As early as April, a strange pattern began to emerge in the data of coronavirus (COVID-19) death rates: in some places, men appeared to be dying from COVID-19 at twice the rate of women. This fact has puzzled doctors and statisticians, inspiring research into the social and biological factors that might cause such a disparity.
A new study published in the medical journal JAMA suggests one possible explanation: men may be prone to more severe effects of COVID-19 due to higher rates of genetic defects. The study probed the cases of four coronavirus patients—two sets of brothers from unrelated families in the Netherlands—who were all admitted to the ICU with severe symptoms of the virus.
According to the researchers, these subjects were selected because “in severely affected young men, and in particular in brother pairs (sharing half of their genomes, with an increased chance of identifying an X-linked disease), a unique genetic defect might be present that could indicate a genetic predisposition to contract coronavirus infections.”

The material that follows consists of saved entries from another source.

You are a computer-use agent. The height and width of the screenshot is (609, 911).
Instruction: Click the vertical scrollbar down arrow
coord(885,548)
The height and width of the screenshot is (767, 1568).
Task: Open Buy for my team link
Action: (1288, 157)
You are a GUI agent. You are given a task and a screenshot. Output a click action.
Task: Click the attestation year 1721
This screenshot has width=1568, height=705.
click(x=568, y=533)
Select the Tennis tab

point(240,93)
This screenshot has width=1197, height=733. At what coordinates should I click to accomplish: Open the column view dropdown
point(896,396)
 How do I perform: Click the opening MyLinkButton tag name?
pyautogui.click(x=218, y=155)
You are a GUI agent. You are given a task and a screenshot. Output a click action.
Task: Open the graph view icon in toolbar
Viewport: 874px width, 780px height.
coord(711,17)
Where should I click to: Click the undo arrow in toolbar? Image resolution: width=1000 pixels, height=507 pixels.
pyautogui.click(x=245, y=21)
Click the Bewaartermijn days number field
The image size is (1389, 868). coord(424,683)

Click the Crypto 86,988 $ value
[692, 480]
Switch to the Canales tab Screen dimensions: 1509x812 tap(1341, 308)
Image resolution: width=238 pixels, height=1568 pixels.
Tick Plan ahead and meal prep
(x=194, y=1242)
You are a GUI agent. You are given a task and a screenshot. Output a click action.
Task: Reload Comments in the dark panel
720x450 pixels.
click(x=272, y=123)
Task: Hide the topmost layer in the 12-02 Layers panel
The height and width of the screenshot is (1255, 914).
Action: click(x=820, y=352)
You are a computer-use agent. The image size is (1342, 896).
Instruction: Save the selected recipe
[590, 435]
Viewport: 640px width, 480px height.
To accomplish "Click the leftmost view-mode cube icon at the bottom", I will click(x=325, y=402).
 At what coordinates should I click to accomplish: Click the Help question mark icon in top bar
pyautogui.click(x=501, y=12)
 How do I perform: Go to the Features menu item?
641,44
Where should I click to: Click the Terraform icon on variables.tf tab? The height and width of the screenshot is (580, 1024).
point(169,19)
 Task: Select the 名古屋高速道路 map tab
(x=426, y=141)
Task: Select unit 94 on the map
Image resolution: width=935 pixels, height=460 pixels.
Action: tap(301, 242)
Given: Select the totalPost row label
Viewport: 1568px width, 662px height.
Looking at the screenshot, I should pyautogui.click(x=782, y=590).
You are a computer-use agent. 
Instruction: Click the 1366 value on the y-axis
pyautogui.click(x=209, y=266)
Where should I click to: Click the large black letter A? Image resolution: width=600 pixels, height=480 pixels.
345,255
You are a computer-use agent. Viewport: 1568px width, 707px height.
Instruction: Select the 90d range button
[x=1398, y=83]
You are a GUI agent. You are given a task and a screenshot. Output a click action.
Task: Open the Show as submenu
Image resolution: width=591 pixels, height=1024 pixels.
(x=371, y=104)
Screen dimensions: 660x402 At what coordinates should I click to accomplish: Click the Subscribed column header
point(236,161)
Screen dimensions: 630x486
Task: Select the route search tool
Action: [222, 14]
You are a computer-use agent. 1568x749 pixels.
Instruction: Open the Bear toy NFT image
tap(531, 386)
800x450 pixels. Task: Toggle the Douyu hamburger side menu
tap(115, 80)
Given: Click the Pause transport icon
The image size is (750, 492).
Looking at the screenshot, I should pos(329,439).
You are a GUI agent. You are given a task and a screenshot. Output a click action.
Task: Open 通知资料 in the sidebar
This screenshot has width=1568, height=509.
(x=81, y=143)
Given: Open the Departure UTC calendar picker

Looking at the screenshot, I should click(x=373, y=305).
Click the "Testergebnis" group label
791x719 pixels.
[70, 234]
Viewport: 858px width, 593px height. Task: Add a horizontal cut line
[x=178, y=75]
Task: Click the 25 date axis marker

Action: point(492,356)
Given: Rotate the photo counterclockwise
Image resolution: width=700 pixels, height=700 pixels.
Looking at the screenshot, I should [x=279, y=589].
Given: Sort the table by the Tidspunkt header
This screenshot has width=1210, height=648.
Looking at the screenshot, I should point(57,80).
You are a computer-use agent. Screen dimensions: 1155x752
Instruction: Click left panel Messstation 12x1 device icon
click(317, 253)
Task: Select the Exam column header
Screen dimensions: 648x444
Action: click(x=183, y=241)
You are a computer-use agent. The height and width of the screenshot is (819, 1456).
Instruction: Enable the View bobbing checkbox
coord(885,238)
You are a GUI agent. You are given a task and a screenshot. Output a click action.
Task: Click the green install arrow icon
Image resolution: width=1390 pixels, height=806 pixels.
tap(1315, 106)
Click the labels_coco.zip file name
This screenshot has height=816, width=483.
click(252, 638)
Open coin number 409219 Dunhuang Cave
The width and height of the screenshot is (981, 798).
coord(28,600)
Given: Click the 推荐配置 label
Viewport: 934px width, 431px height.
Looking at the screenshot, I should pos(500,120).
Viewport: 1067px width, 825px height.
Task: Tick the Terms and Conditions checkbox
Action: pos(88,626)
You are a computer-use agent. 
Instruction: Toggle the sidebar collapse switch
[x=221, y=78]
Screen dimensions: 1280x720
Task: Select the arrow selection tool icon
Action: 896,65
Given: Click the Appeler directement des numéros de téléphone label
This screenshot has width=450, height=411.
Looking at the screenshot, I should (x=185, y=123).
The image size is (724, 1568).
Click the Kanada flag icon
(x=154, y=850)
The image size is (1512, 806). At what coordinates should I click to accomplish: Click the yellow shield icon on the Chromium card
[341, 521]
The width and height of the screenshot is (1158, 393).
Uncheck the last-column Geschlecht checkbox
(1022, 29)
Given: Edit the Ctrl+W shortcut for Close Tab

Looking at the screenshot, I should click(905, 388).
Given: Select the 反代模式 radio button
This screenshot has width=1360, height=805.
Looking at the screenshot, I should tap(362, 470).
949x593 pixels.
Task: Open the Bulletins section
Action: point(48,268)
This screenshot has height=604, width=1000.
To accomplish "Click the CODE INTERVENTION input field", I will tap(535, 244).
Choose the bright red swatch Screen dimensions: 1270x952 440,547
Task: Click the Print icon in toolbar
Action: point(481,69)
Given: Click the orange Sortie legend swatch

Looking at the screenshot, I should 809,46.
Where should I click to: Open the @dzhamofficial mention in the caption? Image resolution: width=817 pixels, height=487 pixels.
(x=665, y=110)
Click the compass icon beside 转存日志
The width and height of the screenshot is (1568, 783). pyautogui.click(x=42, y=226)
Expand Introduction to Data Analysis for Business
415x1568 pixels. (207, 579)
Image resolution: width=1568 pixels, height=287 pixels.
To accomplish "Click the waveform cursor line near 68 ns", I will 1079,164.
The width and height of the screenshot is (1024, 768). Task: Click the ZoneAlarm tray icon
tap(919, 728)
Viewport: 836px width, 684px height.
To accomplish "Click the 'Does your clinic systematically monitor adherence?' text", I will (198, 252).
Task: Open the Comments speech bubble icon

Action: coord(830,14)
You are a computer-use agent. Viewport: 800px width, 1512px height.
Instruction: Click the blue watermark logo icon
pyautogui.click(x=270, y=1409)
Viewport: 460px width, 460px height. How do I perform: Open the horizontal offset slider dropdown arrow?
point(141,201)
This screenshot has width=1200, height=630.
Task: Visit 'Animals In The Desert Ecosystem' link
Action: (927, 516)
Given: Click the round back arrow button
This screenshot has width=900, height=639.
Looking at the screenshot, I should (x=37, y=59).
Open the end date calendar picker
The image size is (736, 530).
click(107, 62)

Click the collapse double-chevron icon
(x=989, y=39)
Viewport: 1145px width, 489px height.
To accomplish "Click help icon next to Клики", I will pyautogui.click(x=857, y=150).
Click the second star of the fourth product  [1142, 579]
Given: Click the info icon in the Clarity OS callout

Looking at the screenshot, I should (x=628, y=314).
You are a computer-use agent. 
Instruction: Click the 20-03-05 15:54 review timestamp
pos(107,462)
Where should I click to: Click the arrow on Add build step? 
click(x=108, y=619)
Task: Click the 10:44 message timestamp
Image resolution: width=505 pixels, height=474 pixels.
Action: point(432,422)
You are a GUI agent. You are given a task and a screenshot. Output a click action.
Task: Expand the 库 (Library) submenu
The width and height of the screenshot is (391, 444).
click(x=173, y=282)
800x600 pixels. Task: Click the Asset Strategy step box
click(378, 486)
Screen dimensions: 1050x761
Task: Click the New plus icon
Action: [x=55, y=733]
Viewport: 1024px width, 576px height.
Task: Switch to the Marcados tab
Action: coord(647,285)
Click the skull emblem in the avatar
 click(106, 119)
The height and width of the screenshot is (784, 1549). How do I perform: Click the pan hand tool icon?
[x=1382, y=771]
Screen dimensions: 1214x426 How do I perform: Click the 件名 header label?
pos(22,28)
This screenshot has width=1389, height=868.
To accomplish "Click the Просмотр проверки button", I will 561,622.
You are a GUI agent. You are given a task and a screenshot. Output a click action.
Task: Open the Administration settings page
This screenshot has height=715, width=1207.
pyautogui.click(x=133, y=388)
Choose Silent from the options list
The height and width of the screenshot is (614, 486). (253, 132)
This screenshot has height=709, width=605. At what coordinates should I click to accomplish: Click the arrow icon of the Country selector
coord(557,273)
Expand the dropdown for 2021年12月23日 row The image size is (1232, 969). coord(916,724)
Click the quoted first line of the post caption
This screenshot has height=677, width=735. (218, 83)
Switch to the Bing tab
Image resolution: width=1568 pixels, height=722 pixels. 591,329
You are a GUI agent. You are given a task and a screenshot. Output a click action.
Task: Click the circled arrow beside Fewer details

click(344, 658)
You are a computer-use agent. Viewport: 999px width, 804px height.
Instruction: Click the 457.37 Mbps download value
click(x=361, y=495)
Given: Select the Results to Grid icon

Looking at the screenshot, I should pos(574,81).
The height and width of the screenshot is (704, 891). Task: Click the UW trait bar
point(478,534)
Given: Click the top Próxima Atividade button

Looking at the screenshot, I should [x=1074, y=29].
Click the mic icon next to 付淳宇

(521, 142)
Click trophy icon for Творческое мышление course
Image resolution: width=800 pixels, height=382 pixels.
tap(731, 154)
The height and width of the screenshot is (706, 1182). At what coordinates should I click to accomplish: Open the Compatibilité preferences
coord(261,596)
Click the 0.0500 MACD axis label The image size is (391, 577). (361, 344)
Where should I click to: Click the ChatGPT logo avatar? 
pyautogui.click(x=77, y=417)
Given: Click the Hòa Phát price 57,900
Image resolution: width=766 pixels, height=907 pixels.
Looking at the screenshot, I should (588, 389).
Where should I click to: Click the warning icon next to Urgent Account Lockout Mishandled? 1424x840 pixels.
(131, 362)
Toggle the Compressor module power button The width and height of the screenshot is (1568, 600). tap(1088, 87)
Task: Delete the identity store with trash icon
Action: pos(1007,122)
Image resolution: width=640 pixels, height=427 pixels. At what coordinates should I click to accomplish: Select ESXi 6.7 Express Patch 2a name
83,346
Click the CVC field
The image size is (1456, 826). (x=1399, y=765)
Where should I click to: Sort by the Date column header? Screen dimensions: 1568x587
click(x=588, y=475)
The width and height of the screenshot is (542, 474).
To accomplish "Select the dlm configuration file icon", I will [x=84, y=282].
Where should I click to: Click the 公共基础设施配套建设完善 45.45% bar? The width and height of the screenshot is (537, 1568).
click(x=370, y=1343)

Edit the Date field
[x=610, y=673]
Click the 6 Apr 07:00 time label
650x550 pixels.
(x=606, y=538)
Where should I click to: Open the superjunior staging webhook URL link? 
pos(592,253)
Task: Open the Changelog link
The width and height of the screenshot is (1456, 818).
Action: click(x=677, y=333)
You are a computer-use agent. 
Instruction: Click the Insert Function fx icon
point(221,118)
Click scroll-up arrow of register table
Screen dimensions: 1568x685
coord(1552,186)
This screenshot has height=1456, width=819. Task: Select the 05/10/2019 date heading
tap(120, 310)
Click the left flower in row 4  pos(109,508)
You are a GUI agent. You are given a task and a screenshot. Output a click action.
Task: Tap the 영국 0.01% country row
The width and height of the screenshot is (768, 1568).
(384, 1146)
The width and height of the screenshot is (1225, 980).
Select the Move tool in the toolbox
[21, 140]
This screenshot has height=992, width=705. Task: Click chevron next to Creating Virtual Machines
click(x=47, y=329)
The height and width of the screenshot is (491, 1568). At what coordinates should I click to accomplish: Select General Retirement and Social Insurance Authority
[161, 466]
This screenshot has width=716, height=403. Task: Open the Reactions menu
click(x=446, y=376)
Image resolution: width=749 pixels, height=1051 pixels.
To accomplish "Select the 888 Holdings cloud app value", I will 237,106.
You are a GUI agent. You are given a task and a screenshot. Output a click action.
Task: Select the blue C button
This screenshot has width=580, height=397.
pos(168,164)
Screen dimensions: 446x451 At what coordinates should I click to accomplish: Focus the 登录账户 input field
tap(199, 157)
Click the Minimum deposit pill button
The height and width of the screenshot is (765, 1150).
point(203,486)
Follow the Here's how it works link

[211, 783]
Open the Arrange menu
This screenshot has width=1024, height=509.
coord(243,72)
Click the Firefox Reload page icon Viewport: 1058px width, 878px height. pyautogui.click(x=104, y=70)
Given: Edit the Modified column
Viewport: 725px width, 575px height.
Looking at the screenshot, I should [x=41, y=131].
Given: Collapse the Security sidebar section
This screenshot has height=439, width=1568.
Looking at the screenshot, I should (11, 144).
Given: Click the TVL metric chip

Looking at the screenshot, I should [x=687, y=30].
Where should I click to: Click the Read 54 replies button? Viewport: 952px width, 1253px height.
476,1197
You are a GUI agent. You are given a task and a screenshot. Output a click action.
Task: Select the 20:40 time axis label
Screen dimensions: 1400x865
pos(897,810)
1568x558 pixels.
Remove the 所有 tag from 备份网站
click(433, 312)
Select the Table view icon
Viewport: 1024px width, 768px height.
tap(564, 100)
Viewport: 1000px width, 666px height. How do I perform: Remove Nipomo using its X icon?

Using genetic sequencing and immunological tests, the researchers indeed identified rare genetic defects on the X chromosomes of the subjects. They determined that these defects contributed to their severe cases by dramatically weakening the subjects’ immune responses (one of the four young men ultimately died of his condition).
Though the subjects’ particular defects are too rare to account for the broader sex-based disparity in patient outcomes, they do suggest that genetic variation may play a wider role in men’s higher COVID-19-related death rates. Notably, men have one copy of the X chromosome, while women have two. Many researchers have concluded that this gives women a genetic advantage over men by lowering a woman’s chances of serious illness if at least one of the two chromosomes is healthy.
Though a study of four cases is hardly exhaustive, it opens the door to further research on the subject of how genetic factors influence case severity and patient outcomes when it comes to coronavirus. Ultimately, this may help shed some light on why otherwise healthy young men are falling dangerously ill, and point to new treatments that could save countless lives.